Tuberous sclerosis complex (TSC) is an autosomal-dominant neurocutaneous disease with high phenotypic variability. The incidence is approximately one in 5000-10,000 births. TSC is characterized by widespread hamartomas and benign or rarely malignant neoplasms affecting various organs, most commonly the brain, skin, retinas, kidneys, heart, and lungs. The wide range of organs affected reflects the roles of TSC1 and TSC2 genes in the regulation of cell proliferation and differentiation. Clinical diagnostic criteria are important because genetic testing does not identify the mutation in up to 25% of patients. Imaging is pivotal, as it allows a presumptive diagnosis of TSC and definition of the extent of the disease.

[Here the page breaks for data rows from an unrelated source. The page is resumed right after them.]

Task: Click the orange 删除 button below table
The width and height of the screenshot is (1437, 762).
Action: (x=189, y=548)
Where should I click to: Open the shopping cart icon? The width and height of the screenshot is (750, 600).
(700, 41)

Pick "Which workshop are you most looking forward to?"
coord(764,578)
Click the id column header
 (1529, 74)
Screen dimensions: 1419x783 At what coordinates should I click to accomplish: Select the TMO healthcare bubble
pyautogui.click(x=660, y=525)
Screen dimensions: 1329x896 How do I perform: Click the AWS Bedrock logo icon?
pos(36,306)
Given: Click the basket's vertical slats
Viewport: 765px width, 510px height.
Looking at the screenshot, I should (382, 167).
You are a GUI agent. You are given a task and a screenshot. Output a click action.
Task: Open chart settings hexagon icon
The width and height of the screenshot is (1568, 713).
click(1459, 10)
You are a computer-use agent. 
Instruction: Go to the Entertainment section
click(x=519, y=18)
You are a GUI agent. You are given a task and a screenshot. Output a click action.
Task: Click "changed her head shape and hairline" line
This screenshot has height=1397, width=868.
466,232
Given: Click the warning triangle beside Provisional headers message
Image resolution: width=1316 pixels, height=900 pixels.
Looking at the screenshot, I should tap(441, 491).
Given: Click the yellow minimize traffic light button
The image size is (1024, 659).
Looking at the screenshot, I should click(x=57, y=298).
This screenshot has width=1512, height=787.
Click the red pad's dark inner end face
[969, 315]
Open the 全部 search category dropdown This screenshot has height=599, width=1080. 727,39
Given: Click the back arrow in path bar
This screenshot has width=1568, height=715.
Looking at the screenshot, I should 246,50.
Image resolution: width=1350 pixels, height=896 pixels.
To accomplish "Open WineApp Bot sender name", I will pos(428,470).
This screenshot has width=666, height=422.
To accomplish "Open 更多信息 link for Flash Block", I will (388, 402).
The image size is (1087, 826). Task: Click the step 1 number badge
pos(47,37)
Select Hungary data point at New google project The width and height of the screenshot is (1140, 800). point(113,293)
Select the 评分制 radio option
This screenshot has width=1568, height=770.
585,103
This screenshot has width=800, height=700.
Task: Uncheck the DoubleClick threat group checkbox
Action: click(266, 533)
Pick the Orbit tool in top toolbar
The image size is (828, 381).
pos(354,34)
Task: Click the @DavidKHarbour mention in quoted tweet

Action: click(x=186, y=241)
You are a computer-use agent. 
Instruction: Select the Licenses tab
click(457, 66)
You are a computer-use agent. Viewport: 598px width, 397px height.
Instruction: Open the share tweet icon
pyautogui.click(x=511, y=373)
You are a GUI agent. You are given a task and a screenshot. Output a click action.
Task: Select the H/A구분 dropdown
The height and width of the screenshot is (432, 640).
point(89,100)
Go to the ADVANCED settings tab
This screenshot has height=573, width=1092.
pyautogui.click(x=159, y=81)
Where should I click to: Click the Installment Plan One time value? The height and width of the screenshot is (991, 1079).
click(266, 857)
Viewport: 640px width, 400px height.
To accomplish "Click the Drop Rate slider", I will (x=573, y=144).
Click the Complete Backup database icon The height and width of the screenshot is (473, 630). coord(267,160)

Common manifestations of TSC include cortical tubers, subependymal nodules, white matter abnormalities, retinal abnormalities, cardiac rhabdomyoma, lymphangioleiomyomatosis (LAM), renal angiomyolipoma, and skin lesions. Pulmonary involvement consists of LAM and, less commonly, multifocal micronodular pneumocyte hyperplasia (MMPH), which causes cystic and nodular diseases, respectively. Recent reports indicate that pulmonary LAM is found by computed tomography in up to 35% of the female patients with TSC. MMPH is rare and may be associated with LAM or, less frequently, occurs as an isolated pulmonary manifestation in women with TSC. Dyspnea and pneumothorax are common clinical presentations of LAM, whereas MMPH is usually asymptomatic. The aim of this review is to describe the main clinical, imaging, and pathological aspects of TSC, with a focus on pulmonary involvement.